Matthew Walker - Nomura Securities Co. Ltd., Research Division

It was about where is growth coming from because, clearly, net sales are still negative. They're not going to get positive so where is growth coming from? You have mentioned commodities, energy, data feeds, etc., but is it right that, geographically, though there's quite big differences in the growth of the desktop and how much price increase are you putting through -- how much of the net price increase are you putting through in 2013?

Stephane Bello

Our price increase in 2013 is essentially something that's included in most of the contracts which we have, which is essentially based on inflation. So it will be probably in the area of 2%, I would say, in Financial & Risk. So that's obviously 1 key element where growth is coming from. And then as you described, Matthew, it's coming from the higher growth segments, the ones that you mentioned. And that's offset by the negative net sales performance we've had in a lot of other segments that I described earlier on this kind of wheel slide I showed during the presentation.

James C. Smith

Yes, and I would just say, anecdotally, we do see regional differences. We're seeing strong performance, frankly, in the Americas, and we feel very good about that. We're seeing strength in Asia x Japan. In Japan, was certainly challenged last year and continues to be so, and we see the most difficult environment we face, Europe, as Stephane mentioned earlier. So growth comes from both taking advantages of those markets where we can actually sell more and accelerate our positive momentum. The growth also comes from stopping decline in places that are going backwards. So the closer we can get to flat on those drags, then the better our overall growth rate turns out to be. And as Stephane pointed out, it's a really important thing to remember about our business, particularly F&R, these multiyear contracts have built into them price increases year-on-year so we can get revenue lift even without the sales lift.

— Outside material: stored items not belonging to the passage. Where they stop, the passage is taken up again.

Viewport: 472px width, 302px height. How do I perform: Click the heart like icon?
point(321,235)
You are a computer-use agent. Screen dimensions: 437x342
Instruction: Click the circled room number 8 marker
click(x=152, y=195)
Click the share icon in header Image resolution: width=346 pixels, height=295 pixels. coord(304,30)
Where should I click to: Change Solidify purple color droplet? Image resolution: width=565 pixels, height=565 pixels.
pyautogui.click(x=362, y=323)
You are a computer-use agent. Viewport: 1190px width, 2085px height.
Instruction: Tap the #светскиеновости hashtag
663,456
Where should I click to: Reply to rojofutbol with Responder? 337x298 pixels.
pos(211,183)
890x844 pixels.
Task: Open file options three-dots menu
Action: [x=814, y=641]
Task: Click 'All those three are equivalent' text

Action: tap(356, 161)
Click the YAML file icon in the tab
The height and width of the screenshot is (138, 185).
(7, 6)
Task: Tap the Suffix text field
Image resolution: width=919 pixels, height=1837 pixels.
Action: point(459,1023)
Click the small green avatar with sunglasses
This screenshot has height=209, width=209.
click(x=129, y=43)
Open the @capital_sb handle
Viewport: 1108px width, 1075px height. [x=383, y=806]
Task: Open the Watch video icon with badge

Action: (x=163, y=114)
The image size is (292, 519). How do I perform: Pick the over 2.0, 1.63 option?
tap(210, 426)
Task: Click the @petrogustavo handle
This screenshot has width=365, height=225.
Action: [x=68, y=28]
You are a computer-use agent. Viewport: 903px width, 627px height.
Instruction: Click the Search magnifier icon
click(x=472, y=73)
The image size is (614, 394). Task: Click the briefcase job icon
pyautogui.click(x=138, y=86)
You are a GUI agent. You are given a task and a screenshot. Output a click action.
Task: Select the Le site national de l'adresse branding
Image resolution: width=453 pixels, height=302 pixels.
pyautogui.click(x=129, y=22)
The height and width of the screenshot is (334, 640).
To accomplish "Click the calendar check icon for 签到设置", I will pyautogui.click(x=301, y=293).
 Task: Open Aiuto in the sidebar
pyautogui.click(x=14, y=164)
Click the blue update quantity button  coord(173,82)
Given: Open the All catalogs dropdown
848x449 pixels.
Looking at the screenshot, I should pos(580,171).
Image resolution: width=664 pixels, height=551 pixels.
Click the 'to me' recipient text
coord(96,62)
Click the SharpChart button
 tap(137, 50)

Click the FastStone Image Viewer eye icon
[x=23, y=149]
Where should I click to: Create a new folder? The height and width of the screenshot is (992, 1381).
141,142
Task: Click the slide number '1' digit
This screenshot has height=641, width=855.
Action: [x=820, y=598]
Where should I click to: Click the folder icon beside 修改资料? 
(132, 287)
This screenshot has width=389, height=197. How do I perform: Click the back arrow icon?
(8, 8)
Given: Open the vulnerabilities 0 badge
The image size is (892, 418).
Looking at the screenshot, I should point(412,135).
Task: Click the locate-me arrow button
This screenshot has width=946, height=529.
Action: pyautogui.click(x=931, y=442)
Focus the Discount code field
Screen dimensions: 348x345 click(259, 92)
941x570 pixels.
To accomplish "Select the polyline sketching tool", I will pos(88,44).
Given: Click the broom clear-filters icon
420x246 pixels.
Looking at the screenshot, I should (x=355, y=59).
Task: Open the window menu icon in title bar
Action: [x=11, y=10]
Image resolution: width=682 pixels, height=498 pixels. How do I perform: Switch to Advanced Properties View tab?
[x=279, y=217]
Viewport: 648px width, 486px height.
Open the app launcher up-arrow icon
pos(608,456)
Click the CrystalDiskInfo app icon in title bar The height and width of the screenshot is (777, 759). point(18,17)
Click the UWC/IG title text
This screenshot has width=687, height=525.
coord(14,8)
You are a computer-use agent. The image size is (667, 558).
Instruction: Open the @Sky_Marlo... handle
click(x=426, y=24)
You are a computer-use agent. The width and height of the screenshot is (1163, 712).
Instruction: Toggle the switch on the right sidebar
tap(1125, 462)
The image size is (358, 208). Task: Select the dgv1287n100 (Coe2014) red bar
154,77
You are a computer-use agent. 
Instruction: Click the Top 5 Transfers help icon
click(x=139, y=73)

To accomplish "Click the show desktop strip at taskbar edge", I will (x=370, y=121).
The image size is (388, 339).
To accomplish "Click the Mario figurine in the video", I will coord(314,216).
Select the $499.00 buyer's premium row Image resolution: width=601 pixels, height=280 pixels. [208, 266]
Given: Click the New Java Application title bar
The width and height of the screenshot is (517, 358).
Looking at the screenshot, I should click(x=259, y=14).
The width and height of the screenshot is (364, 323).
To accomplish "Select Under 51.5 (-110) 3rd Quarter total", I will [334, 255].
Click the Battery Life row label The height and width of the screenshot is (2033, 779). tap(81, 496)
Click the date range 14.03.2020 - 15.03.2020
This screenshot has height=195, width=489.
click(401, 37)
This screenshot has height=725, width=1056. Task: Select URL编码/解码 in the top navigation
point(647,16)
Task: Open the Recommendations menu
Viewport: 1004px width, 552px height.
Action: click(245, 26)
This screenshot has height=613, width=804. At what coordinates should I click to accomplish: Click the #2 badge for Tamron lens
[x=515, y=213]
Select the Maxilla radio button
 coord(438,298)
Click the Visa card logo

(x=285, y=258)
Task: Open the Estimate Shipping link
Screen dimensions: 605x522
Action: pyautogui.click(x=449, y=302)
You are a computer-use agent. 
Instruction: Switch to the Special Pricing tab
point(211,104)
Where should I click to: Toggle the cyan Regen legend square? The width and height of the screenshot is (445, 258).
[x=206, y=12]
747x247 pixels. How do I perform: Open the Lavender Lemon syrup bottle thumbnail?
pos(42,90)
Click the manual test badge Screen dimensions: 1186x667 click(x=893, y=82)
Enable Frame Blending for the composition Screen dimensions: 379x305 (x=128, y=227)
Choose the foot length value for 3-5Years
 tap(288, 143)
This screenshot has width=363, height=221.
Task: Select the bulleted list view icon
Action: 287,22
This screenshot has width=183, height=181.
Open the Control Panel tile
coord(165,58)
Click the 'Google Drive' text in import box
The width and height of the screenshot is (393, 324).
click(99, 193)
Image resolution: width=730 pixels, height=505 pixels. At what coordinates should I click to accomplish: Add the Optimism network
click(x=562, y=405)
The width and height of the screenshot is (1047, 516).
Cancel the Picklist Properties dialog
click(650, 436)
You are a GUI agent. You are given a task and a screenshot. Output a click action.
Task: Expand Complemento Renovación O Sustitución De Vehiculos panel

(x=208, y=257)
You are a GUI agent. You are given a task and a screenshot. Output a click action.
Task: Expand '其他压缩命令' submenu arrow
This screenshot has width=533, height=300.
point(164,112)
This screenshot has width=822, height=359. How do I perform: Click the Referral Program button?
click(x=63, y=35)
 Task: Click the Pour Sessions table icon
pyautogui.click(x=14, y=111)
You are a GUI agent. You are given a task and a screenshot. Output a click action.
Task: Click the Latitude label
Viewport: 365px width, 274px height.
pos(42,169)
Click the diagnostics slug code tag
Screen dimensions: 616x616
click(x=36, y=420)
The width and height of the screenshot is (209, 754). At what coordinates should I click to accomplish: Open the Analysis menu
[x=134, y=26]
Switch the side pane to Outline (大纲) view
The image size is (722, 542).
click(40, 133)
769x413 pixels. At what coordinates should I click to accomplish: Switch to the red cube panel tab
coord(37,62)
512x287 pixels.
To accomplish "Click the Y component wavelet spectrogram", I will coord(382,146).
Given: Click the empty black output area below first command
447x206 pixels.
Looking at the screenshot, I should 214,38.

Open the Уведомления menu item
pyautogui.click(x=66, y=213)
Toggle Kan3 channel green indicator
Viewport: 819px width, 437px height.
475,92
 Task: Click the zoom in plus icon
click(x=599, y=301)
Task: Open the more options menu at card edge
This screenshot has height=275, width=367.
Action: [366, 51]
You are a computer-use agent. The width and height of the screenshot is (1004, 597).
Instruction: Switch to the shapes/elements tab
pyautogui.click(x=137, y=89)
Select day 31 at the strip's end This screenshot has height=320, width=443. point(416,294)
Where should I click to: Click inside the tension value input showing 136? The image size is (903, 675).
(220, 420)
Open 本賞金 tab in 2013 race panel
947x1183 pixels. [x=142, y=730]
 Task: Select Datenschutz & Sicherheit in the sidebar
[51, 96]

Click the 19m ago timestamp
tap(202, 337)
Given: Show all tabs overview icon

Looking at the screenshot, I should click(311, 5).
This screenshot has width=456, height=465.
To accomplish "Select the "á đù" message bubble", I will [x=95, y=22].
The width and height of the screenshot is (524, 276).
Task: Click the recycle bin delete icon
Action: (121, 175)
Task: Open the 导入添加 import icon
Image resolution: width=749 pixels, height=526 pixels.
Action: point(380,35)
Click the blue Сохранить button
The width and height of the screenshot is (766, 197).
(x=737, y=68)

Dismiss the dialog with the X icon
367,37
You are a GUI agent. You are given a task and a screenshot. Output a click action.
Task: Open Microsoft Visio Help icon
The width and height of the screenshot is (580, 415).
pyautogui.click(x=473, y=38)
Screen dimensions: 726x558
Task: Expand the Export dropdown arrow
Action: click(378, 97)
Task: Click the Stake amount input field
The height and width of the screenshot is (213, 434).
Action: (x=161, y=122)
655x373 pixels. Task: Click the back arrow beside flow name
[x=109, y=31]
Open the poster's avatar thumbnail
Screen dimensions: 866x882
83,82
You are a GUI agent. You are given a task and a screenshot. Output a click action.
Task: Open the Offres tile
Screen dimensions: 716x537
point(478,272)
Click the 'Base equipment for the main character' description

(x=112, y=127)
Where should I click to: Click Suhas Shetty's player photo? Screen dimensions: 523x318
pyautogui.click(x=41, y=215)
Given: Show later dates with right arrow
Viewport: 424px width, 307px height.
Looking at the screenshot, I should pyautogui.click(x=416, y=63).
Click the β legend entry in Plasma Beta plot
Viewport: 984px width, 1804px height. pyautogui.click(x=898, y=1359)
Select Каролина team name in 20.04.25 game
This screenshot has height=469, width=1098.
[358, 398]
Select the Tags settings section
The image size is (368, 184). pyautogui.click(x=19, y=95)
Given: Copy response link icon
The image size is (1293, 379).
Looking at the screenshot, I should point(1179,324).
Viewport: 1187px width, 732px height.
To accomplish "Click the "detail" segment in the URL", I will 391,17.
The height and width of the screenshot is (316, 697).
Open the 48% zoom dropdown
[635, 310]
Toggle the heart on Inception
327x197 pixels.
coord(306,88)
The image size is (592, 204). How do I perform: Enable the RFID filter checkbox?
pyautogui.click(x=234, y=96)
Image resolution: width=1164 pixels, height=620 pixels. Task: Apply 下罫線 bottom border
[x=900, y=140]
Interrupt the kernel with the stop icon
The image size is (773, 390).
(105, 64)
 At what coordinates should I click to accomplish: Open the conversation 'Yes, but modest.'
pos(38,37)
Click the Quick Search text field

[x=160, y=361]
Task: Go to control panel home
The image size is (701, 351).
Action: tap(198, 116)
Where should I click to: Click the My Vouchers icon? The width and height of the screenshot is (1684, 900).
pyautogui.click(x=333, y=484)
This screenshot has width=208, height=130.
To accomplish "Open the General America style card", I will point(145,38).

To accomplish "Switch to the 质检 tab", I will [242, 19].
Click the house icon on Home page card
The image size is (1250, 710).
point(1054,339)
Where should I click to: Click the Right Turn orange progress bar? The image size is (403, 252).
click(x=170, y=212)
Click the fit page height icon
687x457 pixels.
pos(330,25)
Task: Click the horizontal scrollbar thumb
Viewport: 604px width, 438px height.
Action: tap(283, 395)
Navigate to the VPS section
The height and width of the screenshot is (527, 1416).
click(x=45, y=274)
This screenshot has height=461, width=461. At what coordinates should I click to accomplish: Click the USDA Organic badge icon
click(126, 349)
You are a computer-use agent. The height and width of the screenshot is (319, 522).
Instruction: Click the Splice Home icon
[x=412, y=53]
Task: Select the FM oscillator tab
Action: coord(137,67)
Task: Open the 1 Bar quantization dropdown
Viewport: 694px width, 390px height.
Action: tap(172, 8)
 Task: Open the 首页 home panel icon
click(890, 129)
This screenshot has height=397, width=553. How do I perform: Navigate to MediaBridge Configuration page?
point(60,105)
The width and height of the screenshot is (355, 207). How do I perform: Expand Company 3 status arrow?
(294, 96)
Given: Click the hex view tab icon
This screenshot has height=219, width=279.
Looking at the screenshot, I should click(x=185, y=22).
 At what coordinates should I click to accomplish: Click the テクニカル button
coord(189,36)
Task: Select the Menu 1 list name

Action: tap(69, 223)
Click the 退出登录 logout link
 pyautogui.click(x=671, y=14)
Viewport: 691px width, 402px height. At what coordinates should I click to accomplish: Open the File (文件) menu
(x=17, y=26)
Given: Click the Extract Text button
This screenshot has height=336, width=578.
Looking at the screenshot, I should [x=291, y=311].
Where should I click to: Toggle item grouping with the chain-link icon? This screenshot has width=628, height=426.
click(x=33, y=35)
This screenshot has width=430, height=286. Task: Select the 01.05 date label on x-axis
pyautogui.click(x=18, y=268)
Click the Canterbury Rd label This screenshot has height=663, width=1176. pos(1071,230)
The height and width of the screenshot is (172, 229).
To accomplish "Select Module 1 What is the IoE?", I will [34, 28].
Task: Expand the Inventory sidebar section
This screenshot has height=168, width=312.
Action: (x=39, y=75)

Matthew Walker - Nomura Securities Co. Ltd., Research Division

I have one quick follow-up, which is on Legal, which is do you agree with Reed and Lexis that when the U.S. economy recovers, core legal research, which includes print, will start growing again? Or has there been a structural change, which may basically mean that's not going to happen even when the economy recovers?

James C. Smith

Look, there's no question that when the economy recovers, it's a generally more favorable trading environment. What we have seen historically is that those downdrafts that I just mentioned in my prior remark, those downdrafts get lessened. And what we've seen historically is that, for us, print is the first thing that gets hit when you enter into a downturn. And then as general economic conditions improve, print stops getting hit so hard, as people are no longer looking at aggressive cost actions to respond to a downturn in their revenue line. So I think the general environment always helps. That said, I think there have been some fundamental changes in the legal world. And I think legal -- there's particularly large law firms are managed more like other large professional services firms or other large corporations these days, and they're very focused on cost. And I think that we're in a world where that dynamic is never going to go back to where it was 5 years ago. And I think if you look at kind of that core legal research world, that's always going to be an area that's going to be under pressure. And I think it's not going to be the driver of the growth rate that it has been historically for any of us. That's why we are so aggressively moving into other areas of workflow tools and services that we think are higher growth areas in the market than just that core legal research. So short answer is a good economy lift doesn't need to lift all boats, but I think the nature of competition is changing as well.

Frank J. Golden

So that will be our last question. And we like to thank you, all, for joining us on our fourth quarter call. Let me just repeat what Jim had mentioned earlier that we are going to have an Investor Day in Toronto on March 22. We'll be sending out further details early next month regarding the location, time and so on and so forth. But thanks very much for joining us today, and we'll speak to you again soon.